Pausa. Non poteva che esserci, seppur breve, una pausa. Essendo io un compositore e un regista teatrale ero attonito… ma questo tipo chi è? Come fa a saperlo? È un veggente? Se non ricordo male gli ho risposto anch’io in levare e con la medesima gentilezza e ironia: voi siete del Mossad o dell’FBI?
L’esplosione della nostra risata ha sancito la nostra simpatia immediata e l’amicizia futura. Con Ivry Gitlis, dopo aver messo a dura prova la presunta empatia dei gestori del ristorante che non vedevano l’ora di chiudere, ci siamo raccontati le nostre vite e soprattutto mi ha ricordato che Bruno Maderna aveva scritto un brano per violino dedicato a lui: Piece pour Ivry.

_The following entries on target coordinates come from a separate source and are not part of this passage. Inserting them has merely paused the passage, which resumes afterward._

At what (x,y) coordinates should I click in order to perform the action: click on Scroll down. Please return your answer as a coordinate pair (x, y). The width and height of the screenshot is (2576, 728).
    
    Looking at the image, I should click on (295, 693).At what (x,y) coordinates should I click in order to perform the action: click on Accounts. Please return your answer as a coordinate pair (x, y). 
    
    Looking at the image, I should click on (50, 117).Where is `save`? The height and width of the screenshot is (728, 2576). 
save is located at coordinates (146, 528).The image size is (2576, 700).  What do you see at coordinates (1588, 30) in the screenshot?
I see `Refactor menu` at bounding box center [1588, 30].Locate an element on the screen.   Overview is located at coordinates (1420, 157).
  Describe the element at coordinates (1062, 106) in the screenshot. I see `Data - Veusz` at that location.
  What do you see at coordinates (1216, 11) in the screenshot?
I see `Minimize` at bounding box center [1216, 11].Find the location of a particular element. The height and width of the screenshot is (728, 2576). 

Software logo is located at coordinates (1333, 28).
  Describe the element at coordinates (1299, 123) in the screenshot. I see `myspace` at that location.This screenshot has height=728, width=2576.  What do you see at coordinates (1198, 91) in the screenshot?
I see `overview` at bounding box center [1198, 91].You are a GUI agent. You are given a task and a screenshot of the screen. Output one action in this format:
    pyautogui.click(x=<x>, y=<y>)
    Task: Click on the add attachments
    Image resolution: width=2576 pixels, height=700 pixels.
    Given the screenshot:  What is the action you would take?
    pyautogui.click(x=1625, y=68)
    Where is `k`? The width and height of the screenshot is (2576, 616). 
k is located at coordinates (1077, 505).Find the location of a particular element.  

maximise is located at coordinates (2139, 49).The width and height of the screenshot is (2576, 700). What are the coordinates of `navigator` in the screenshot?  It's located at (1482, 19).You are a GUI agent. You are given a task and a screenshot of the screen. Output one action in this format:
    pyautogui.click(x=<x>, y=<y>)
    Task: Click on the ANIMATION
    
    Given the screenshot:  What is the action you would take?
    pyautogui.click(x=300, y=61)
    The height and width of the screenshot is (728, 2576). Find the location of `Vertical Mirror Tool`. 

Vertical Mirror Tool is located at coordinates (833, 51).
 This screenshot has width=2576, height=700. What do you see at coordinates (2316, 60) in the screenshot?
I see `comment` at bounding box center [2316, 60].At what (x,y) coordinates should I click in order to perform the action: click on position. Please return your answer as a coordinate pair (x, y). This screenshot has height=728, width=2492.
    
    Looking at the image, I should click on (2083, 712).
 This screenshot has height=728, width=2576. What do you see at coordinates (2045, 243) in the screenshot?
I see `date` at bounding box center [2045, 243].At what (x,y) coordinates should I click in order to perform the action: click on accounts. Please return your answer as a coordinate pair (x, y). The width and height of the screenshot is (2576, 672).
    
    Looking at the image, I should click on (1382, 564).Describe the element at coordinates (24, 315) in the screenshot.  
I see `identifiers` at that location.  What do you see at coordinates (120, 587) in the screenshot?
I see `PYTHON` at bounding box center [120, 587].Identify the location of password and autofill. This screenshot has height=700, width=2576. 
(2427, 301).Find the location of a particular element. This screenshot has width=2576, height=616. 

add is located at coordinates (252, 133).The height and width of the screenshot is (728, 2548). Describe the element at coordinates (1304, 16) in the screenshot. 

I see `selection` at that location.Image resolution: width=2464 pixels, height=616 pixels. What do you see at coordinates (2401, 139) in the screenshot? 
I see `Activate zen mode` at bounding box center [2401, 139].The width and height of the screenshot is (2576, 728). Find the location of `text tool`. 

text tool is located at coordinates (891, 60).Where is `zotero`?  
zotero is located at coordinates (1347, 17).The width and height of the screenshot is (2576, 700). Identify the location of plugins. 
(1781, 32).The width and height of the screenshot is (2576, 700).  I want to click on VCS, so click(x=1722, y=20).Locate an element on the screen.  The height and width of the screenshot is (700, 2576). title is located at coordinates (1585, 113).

La settimana successiva, dopo aver finito il mio brano elettroacustico per il GRM, mi sono trasferito a casa di Ivry (nel piccolo appartamento per gli ospiti sopra il suo) dove, per due mesi, ho vissuto registrando e riprendendo, con una piccola telecamera, la quotidianità del Maestro. L’obiettivo era, ed è stato, la creazione di From Ivry, il mio primo brano audio-visivo. Eseguito al GRM l’anno successivo, nella sua versione elettroacustica/visuale e, nel 2007 a Montreal, dal Le Nouvel Ensemble Moderne diretto da Lorraine Vaillancourt, nella sua versione per ensemble elettroacustica e visuale. La versione di From Ivry che ti mando è la seconda, quella con l’ensemble… avrei molte ma molte altre storie da raccontarti… ti basti sapere che quando una volta l’ho chiamato fratello maggiore mi ha risposto: grazie Papà … mi manca moltissimo…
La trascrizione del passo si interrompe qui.